A devout Roman-Catholic, his personality was easy-going, and he was modest. He was nonetheless wealthy, powerful and admired. His hobbies including playing golf and fishing, and according to his biographer, Gary Giddins, “Bing lived like a king with relative disciplined appetites. He didn’t own a plane, a yacht, or a Rolls; had never been to Europe; kept no mistresses in hidden-away apartments; and thus far had erected no statelier mansions than the monument of Americana on Camarillo.”

The father of four boys, with the seemingly perfect wife, Dixie Lee, Crosby became rich, powerful and beloved

Grace Kelly and Bing Crosby in The Country Girl (1954). Photo credit: Paramount Pictures Corporation

His wife, Dixie, “formerly a promising star in her own right, epitomized a rare combination: Hollywood-beautiful and girl-next-door-approachable.
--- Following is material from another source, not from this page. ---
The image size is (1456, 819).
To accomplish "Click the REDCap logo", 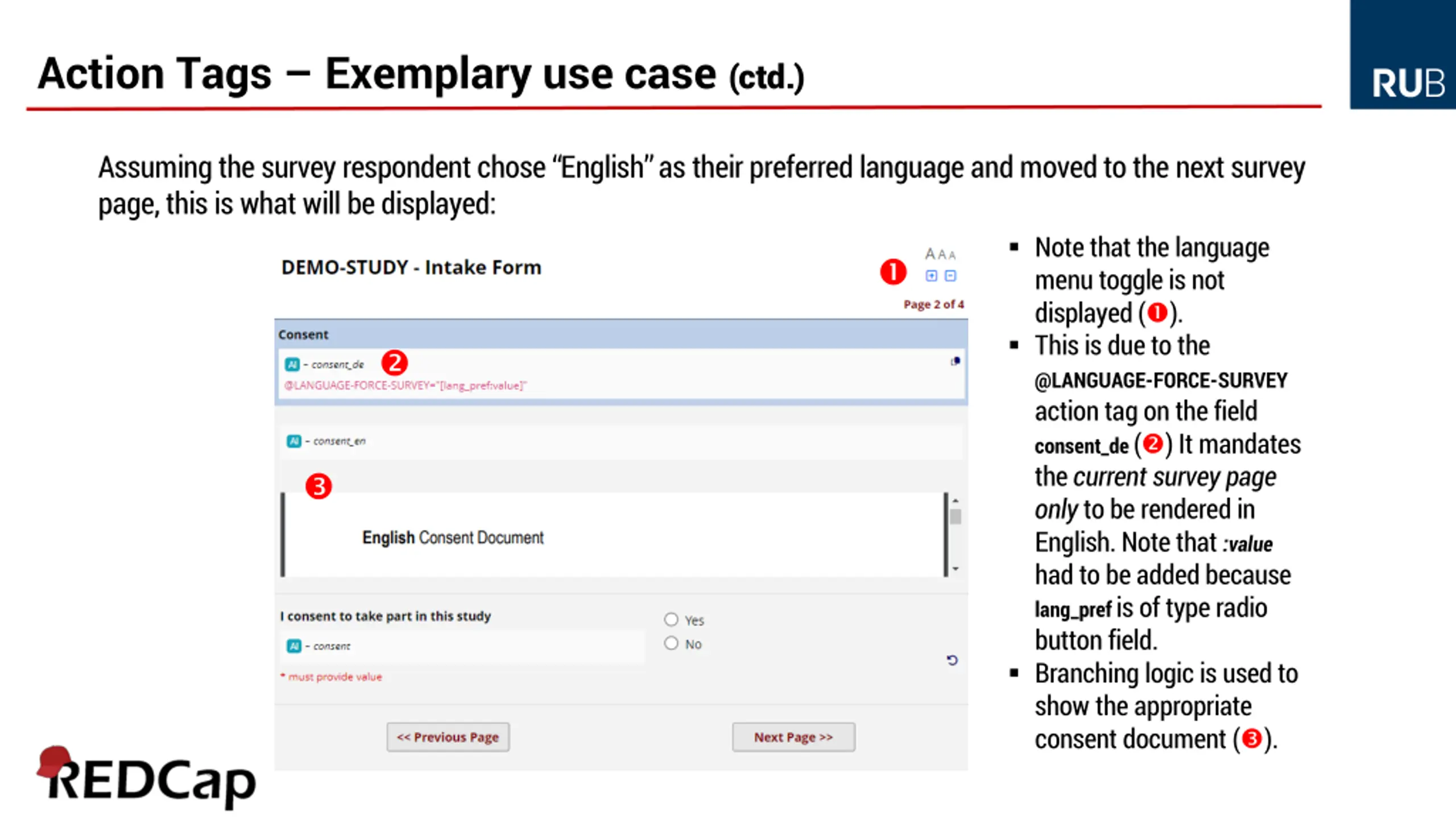I will 147,778.
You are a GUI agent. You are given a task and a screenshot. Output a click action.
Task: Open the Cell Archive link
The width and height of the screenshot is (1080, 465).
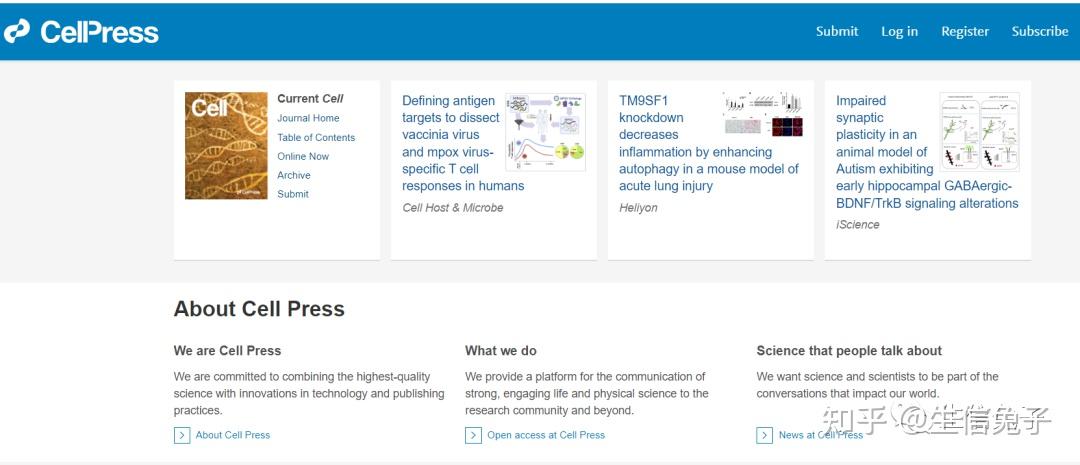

She was smart, charming, droll, athletic, fiercely loyal, and sometimes as sharp as a thorn,” according to Giddins. 

He lived, seemingly, a perfect life.  But behind the scenes, Dixie – who had helped her husband with overcoming alcoholism – herself suffered from it, and ultimately died of it at the age of 41.

A devout Roman-Catholic, Crosby enjoyed an easy-going personality

For those seeking to learn more about the iconic American, whose music graces the radio stations this time of year, Giddins’s biography cannot be recommended highly enough.

Crosby’s White Christmas album of 1954 became the best-selling recording of all time.  It’s composer, Irving Berlin (1888-1989), also stands out as another great American whose artistic contributions have become synonyms with the American experience. Berlin, along with Crosby,  became quintessential Americans as their legacies are forever intertwined.